CMAP measurements (n = 5 for each group). (A) At the endpoint, the buccal branch was exposed, and the custom-built electrode cuffs were placed distal to the nerve guide (star). Subdermal needle electrodes were placed into the vibrissal muscles on rows C and D. Scale bar: 1 cm. (B) Average representative waveforms of CMAP recorded from the whisker pads of rats in all experimental conditions. (C) The mean peak-to-peak amplitude of CMAP in all experimental conditions. Error bars represent standard error. ***p < 0.001. CMAP, compound muscle action potential.

Fig. 4.

Muscle fiber count analysis (n = 5 for each group). (A) Levator labii superioris muscles in the denervated sides in all three experimental conditions were stained with Gardner's Trichrome (top) and H&E (bottom). Note the prominent atrophy of the muscle fibers on the cut and repair and empty guide groups. Scale bar: 100 μm. (B) Regions of interest in each muscle were analyzed to identify the mean surface area of the fibers. GDNF-treated group had significantly higher mean muscle fiber diameter.
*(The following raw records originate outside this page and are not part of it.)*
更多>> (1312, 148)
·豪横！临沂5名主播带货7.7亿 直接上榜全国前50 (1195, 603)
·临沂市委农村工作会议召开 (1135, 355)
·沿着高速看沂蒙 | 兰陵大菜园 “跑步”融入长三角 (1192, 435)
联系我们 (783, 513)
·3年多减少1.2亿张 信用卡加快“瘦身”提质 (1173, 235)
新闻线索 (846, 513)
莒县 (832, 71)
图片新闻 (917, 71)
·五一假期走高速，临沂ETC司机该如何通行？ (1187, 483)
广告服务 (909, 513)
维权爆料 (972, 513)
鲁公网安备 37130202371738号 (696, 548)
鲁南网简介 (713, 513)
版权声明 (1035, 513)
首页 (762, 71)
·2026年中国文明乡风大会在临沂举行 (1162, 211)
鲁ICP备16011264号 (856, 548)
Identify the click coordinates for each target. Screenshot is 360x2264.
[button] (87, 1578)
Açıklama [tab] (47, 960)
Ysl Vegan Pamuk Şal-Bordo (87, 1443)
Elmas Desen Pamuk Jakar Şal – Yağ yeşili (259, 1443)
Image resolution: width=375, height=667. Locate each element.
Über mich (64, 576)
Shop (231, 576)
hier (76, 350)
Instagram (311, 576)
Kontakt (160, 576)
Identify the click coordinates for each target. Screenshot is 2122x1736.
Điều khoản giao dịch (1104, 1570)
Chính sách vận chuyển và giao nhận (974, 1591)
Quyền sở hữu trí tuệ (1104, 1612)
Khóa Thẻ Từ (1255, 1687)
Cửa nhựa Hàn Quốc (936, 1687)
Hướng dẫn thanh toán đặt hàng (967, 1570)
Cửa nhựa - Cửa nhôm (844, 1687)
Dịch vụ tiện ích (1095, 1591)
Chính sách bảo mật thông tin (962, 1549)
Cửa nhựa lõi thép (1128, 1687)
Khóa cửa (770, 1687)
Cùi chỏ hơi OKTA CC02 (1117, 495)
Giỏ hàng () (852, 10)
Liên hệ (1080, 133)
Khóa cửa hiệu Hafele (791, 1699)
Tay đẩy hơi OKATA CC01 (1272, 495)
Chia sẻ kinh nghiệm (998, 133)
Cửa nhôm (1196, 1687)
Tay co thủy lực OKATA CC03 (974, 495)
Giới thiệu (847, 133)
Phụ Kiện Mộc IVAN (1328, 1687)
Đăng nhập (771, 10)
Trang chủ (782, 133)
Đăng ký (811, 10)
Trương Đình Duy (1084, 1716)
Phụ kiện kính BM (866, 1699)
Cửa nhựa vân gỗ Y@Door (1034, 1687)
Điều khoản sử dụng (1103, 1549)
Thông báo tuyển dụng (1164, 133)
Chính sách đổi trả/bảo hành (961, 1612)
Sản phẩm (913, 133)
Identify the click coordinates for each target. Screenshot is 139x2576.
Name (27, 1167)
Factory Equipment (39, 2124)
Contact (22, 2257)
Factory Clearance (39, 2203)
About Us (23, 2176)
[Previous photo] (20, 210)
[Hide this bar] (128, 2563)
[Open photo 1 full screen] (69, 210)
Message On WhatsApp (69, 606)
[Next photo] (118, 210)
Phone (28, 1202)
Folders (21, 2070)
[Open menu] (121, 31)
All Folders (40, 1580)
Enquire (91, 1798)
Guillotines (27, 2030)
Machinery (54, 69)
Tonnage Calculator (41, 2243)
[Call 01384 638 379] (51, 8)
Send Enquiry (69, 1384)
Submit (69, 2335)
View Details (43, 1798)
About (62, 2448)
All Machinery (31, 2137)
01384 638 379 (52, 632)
Error bars represent standard error. *p < 0.05, ***p < 0.001. H&E, hematoxylin and eosin.

Fig. 5.

Immunofluorescence staining of the nerve samples (n = 3 for each group). (A) Samples were stained for NEFH (green) for axons, S100 (red) for Schwann cells, and DAPI (blue) for nuclei. Scale bars: 100 μm. (B) The GDNF treated group showed the highest axonal count versus others on the region distal to the injury. (C) The GDNF treated group showed the highest Schwann cell count on the region distal to the injury; however, the difference failed to reach statistical significance. (D) Compared with the proximal segments, the ratio of Schwann cells was significantly higher in the area distal to the injury in the GDNF-treated group. Error bars represent standard error. *p < 0.05, **p < 0.01, ***p < 0.001. DAPI, 4′,6-diamidino-2-phenylindole; NEFH, neurofilament heavy chain.